**DOCUMENT TEXT:**

SRC-TBR S.B. 1263 77(R)   BILL ANALYSIS


Senate Research Center   S.B. 1263
77R7053 DAK-FBy: Ellis, Rodney
Finance
3/9/2001
As Filed


DIGEST AND PURPOSE 

The comptroller of public accounts has encountered legal challenges
involving the construction of tax statutes in  three areas: (1) other
tobacco products tax, (2) franchise tax, and (3) insurance tax and its
effect on other taxes.  As proposed, S.B. 1263 clarifies the existing laws
in these three areas and attempts to eliminate perceived vulnerabilities in
these laws. 

RULEMAKING AUTHORITY

This bill does not expressly grant any additional rulemaking authority to
state officer, institution, or agency. 

SECTION BY SECTION ANALYSIS

SECTION 1.  Amends Section 155.001, Tax Code, to define "chewing tobacco,"
"dry snuff," "moist snuff," "pipe tobacco," "roll-your-own tobacco,"
"snuff," and redefine "tobacco product." 

SECTION 2.  Amends Section 155.0211, Tax Code, by amending Subsection (b)
and adding Subsections (c), (d), and (e) as follows: 

(b)  Provides that the tax rate for tobacco products other than cigars,
moist snuff, dry snuff, chewing tobacco, pipe tobacco, and roll-your-own
tobacco is 35.213 percent of the manufacturer's list price, exclusive of
any trade discount, special discount, or deal. 

(c)  Sets forth the tax rate for each can or package of moist snuff, dry
snuff chewing tobacco, pipe tobacco, and roll-your own tobacco. 

(d)  Requires that for purposes of Subsection (c), the tax on moist snuff,
dry snuff, chewing tobacco, pipe tobacco, and roll-your-own tobacco be
computed based on the net weight as listed by the manufacturer.  Provides
that the total tax to be imposed on a multi-unit package is the sum of the
taxes imposed by Subsection (c) on each individual package intended for
sale or distribution at retail. 

(e)  Requires an ambiguity regarding the proper classification of a tobacco
product for purposes of taxation under this section to be resolved by
reference to the classification of the tobacco product for federal tobacco
tax purposes. 

SECTION 3.  Amends Section 155.101, Tax Code, as follows:

Sec. 155.101.  RECORD OF PURCHASE OR RECEIPT.  Requires these records to
include the certain requirements, except that Subdivision (7) applies to
distributors only and Subdivisions (8) and (9) apply to the purchase or
receipt of moist snuff, dry snuff, chewing tobacco, pipe tobacco, and
roll-your-own tobacco only. 

SECTION 4.  Amends Section 155.102, Tax Code, by adding Subsection (c), as
follows: 
 
(c)  Requires that, in addition to the information required under
Subsection (b), the records for each sale, distribution, exchange, or use
of moist snuff, dry snuff, chewing tobacco, pipe tobacco, and roll-your-own
tobacco show certain requirements. 

SECTION 5.  Amends Section 155.103, Tax Code, by amending Subsection (b)
and adding Subsection (c), as follows: 

(b)  Requires that in addition to the information required under Subsection
(a), the records for each sale of moist snuff, dry snuff, chewing tobacco,
pipe tobacco, and roll-your-own tobacco show certain requirements. 

(c)  Requires a manufacturer who sells tobacco products to a permit holder
in this state to file with the comptroller, on or before the last day of
each month, a report showing the information required to be listed by
Subsections (a) and (b), if applicable, for the previous month.

**PROBLEMS:**
1 – In the S.B. 1263 bill analysis, by what deadline each month must a manufacturer selling tobacco products to a permit holder file its report with the comptroller?
2 – Print the part of the S.B. 1263 bill analysis starting at "DIGEST AND PURPOSE" and ending at "these laws.".
3 – Proceed with the S.B. 1263 bill analysis from the point where it stops.
The data that follows has no connection to the S.B. 1263 bill analysis.

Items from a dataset

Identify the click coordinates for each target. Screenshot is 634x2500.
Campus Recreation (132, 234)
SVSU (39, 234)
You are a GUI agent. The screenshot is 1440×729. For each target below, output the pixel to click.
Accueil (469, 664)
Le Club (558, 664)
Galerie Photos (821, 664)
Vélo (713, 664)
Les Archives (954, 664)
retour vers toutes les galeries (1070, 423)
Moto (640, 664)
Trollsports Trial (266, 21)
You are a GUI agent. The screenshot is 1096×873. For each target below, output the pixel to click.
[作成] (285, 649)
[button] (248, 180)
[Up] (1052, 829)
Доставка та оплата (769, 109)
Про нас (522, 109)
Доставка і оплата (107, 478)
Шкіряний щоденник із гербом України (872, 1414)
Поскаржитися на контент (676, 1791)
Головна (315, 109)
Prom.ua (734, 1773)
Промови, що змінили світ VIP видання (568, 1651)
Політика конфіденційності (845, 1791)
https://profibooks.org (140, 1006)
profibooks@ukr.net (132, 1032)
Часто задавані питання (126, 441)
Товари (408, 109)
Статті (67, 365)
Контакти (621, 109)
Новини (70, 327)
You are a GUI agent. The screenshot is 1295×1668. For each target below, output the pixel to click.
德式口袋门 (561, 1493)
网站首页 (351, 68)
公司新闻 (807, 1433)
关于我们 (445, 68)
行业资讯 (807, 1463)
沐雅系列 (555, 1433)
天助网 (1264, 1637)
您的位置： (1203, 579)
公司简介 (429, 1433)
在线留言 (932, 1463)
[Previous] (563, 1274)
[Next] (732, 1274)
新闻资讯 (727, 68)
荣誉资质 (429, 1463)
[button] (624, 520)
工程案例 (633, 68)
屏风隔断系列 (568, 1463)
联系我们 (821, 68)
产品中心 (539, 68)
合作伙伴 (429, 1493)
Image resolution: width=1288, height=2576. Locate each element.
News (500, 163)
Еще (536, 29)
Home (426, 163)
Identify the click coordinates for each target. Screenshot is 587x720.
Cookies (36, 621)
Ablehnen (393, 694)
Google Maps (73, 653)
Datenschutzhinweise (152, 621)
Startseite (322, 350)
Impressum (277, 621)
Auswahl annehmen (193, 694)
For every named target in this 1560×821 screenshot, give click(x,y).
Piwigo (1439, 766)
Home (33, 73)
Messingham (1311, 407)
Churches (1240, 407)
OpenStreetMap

**EXPECTED OUTPUTS:**
1 – On or before the last day of each month.

2 –
DIGEST AND PURPOSE 

The comptroller of public accounts has encountered legal challenges
involving the construction of tax statutes in  three areas: (1) other
tobacco products tax, (2) franchise tax, and (3) insurance tax and its
effect on other taxes.  As proposed, S.B. 1263 clarifies the existing laws
in these three areas and attempts to eliminate perceived vulnerabilities in
these laws.

3 –
SECTION 6.  Amends Section 155.111, Tax Code, by amending Subsection (c)
and adding Subsection (d), as follows: 

(c)  Requires that in addition to the information required under Subsection
(b), for moist snuff, dry snuff, chewing tobacco, pipe tobacco, and
roll-your-own tobacco purchased, received, or acquired, the report show
certain requirements. 

 (d)  Requires the comptroller to prescribe the form and content of the
report. 

SECTION 7.  Amends Section 171.052, Tax Code, as follows:

Sec. 171.052.  CERTAIN CORPORATIONS.  Provides that an insurance
organization, title insurance company, or title insurance agent authorized
to engage in insurance business in this state now required to pay an annual
tax under Chapter 4 or 9, Insurance Code, measured by its gross premium
receipts is exempted from the franchise tax.  Provides that an insurance
organization performing management or accounting activities in this state
on behalf of a nonadmitted captive insurance company under Chapter 101,
Insurance Code, that is required to pay a gross premium receipts tax during
a tax year is exempted from the franchise tax for that same tax year.
Deletes language regarding surety, guaranty, or fidelity company. 

SECTION 8.  Amends Section 171.110(e), Tax Code, as follows:

(e)  Provides that a business loss can be carried forward only by the
corporation that incurred the loss and cannot be transferred to or claimed
by any other entity, including the survivor of a merger if the loss was
incurred by the corporation that did not survive the merger. 

SECTION 9.  Amends Article 4.01, Insurance Code, deleting language
regarding domestic insurance companies paying occupation gross receipts
tax. 

SECTION 10.  Amends Article 4.06, Insurance Code, to read as follows:

Art. 4.06.  TAXES IMPOSED EXCLUSIVE. (a)  Provides that this chapter
applies to insurance organizations authorized to do insurance business in
this state, other than eligible surplus lines insurers. 

(b)  Provides that an insurance organization subject to a tax levied by
this chapter may not be required to pay any additional tax in proportion to
its gross premium receipts levied by this state or any county or
municipality, except as otherwise provided by this code or the Labor Code.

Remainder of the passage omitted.